Le phrasé de Bastard Battle

Par Christian Tortel

Un libraire par jour. Hier, arrêt à la librairie Texture, dont l’ouverture était signalée dans le billet du 18 août.

Avant-hier, librairie Les buveurs d’encre, 59 rue de Meaux, Paris XIXe. Belle librairie à la vitrine éclectique, de la BD à l’essai en sciences humaines et aux livres jeunessse. Remarquable pour ces petits formats d’éditeurs méconnus. Je m’arrête sur La mécanique raciste de Pierre Tevanian, aux éditions Dilecta, qui le présentent ainsi : ” Il souligne le caractère social et systémique du racisme français, et son enracinement dans notre culture : loin d’être naturel, le racisme est une production culturelle… ” Pierre Tevanian est professeur de philosophie à Drancy (Seine-Saint-Denis), et co-animateur du collectif Les mots sont importants .

Il y a une semaine, à la librairie L’Atelier, rue Jourdain, l’incipit de La Grande Garabagne de Michaux nous mettait sur la voie et dans la voix de la phrase parfaite. (l’ami Kossi Efoui, rencontré en son antre bohème mardi, préfère parler de la phrase habile, de celle qui tient toute seule.)

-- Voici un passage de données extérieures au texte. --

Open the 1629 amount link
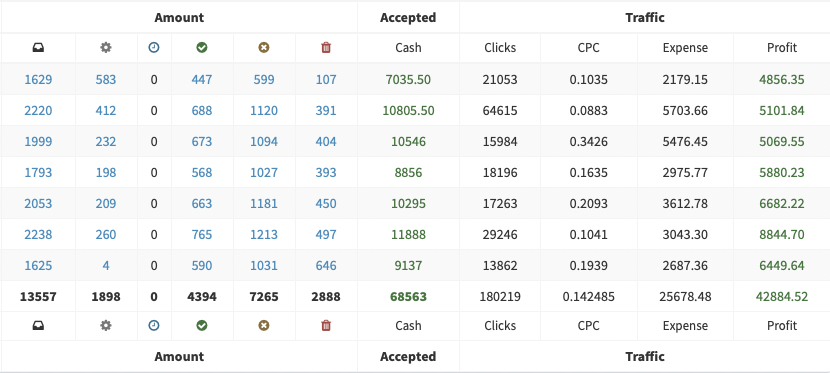Viewport: 830px width, 373px height. click(38, 80)
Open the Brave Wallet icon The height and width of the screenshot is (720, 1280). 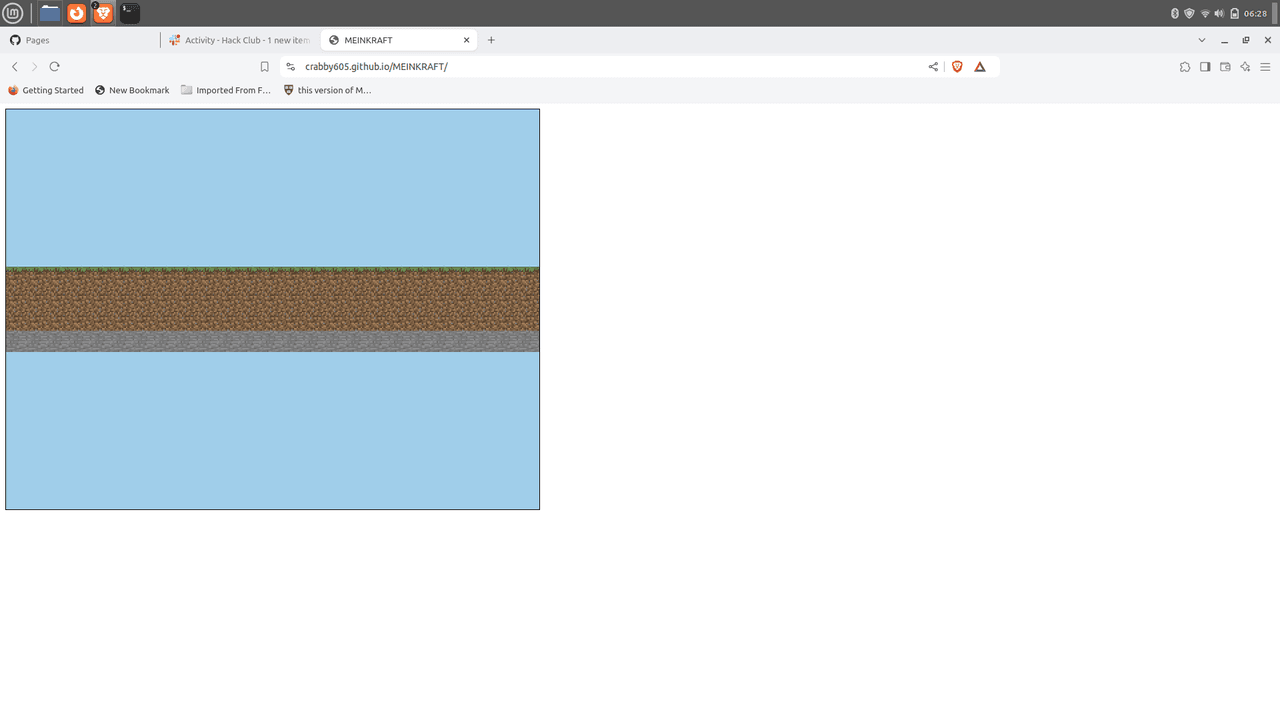1225,67
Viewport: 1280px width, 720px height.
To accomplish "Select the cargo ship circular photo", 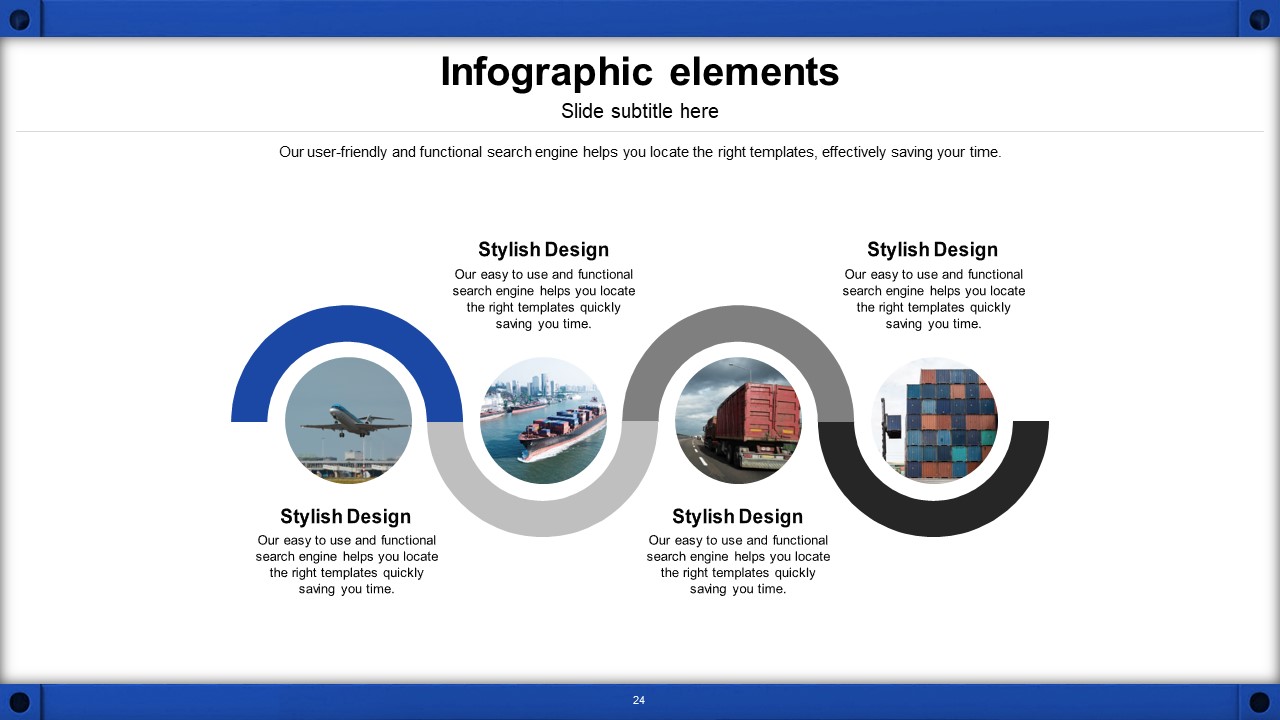I will [543, 421].
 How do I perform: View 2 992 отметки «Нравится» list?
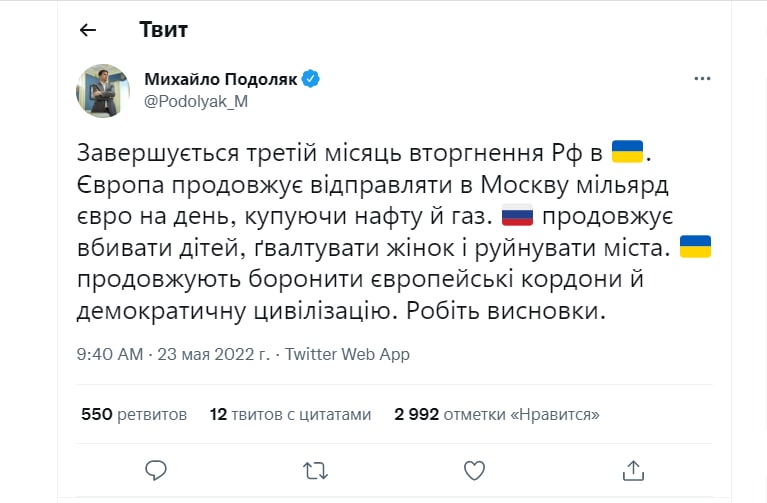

Aujourd’hui dimanche, retour à L’Atelier. Découverte là aussi de quelques pépites de première. Pour n’en citer qu’une, chaudement recommandée par les libraires, avec force bandeau explicite ceignant la couv., ce Bastard Battle, roman de Céline Minard, éditions Léo Scheer, collection Laureli, pour Laure Limongi.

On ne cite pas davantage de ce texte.